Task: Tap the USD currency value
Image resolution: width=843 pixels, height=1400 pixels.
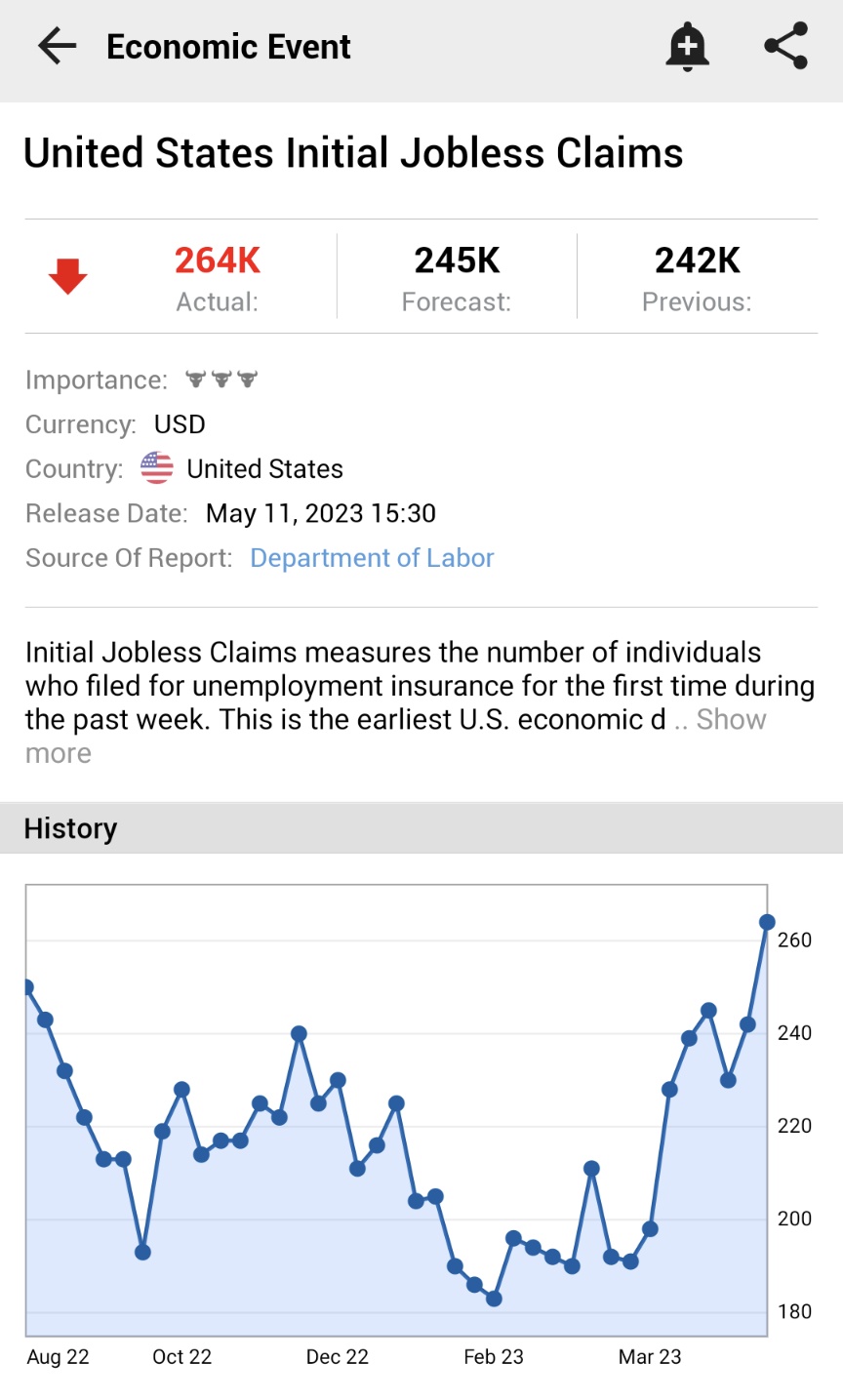Action: [x=180, y=424]
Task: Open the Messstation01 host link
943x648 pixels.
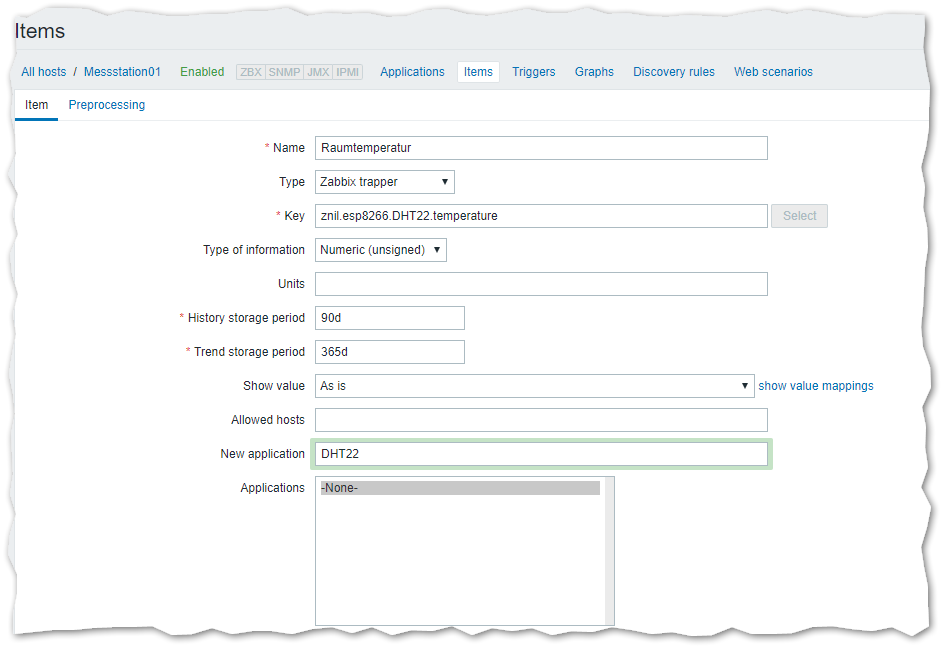Action: (122, 72)
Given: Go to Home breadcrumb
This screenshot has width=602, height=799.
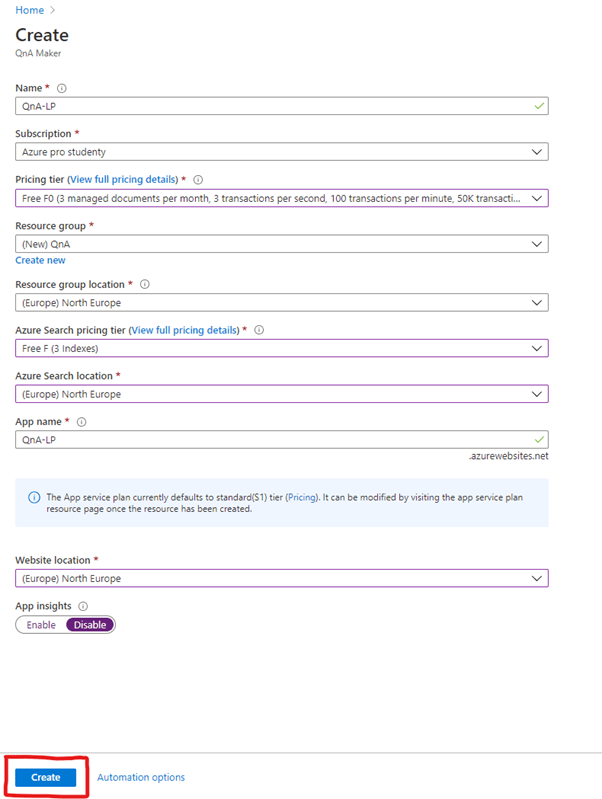Looking at the screenshot, I should pos(29,10).
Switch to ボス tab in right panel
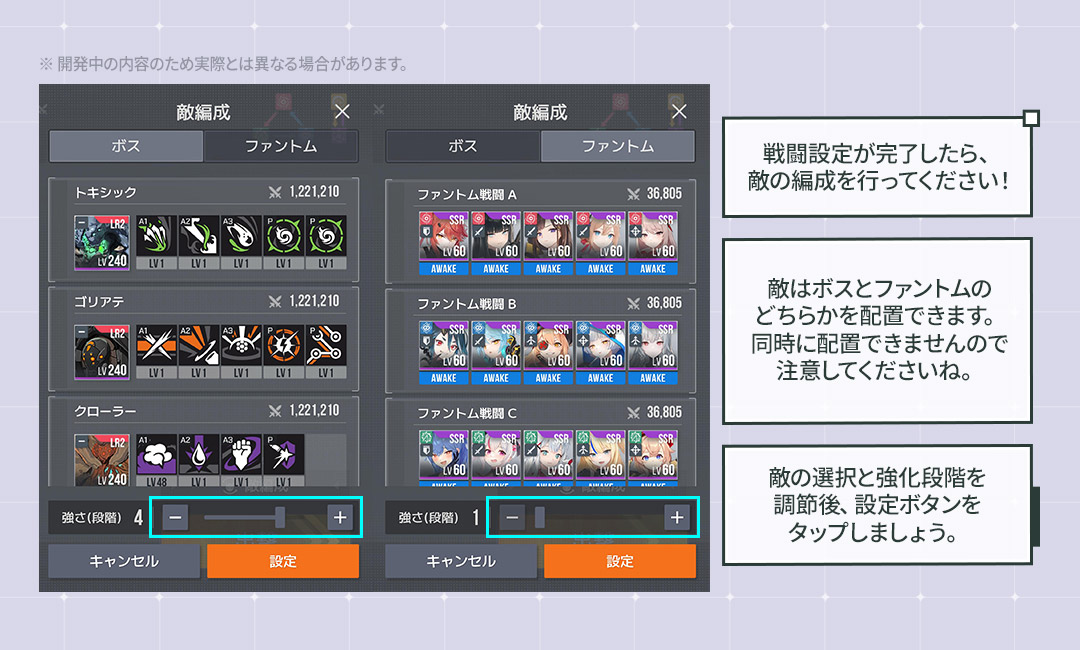This screenshot has width=1080, height=650. tap(463, 146)
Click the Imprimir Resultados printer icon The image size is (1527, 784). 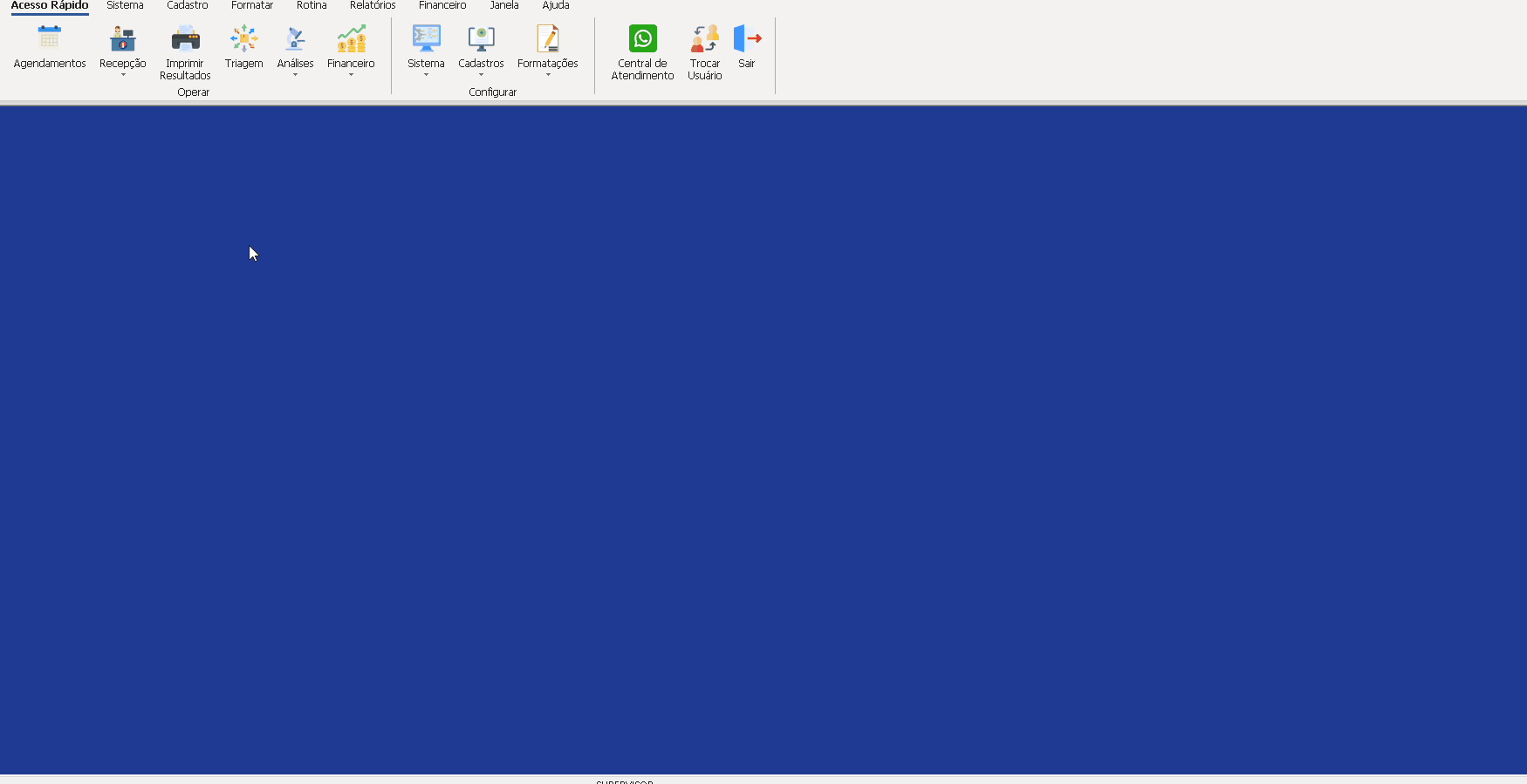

____________________

== YOUR OBJECTIVE ==
After identifying the lines above that contain "Task", copy each one.

== SOLUTION FOR THIS EXERCISE ==
Task: Tap the USD currency value
Task: Open the Messstation01 host link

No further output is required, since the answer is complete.